● Request
Rewrite the items below as a numbered list, beginning with the line that contains "This screenshot has width=326, height=580." and running through the end of the items; omit blank lines and leave the pictures out.

● Task inputs
==================================================

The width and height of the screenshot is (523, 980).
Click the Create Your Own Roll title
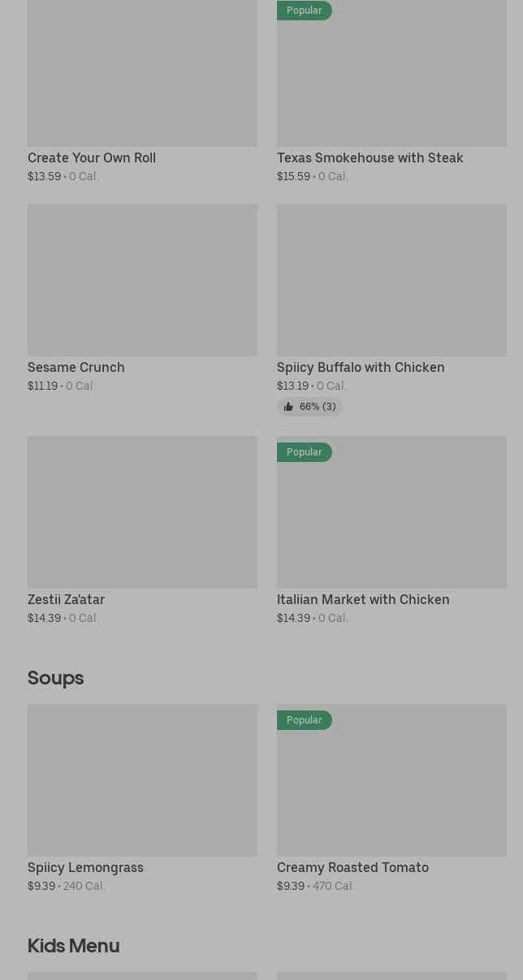point(92,158)
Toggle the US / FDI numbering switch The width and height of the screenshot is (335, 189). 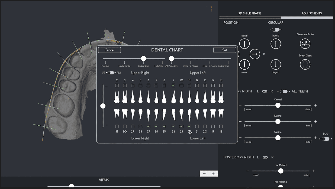coord(111,73)
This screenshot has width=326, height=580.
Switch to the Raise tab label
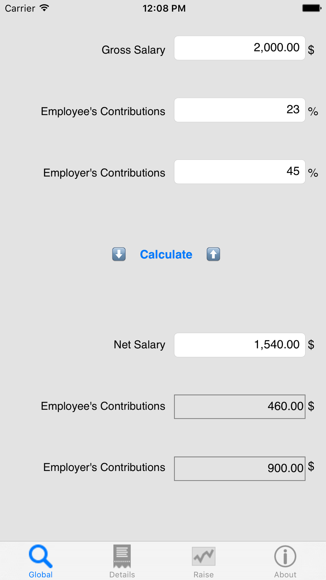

==================================================

● Expected output
1. This screenshot has width=326, height=580.
2. Switch to the Raise tab label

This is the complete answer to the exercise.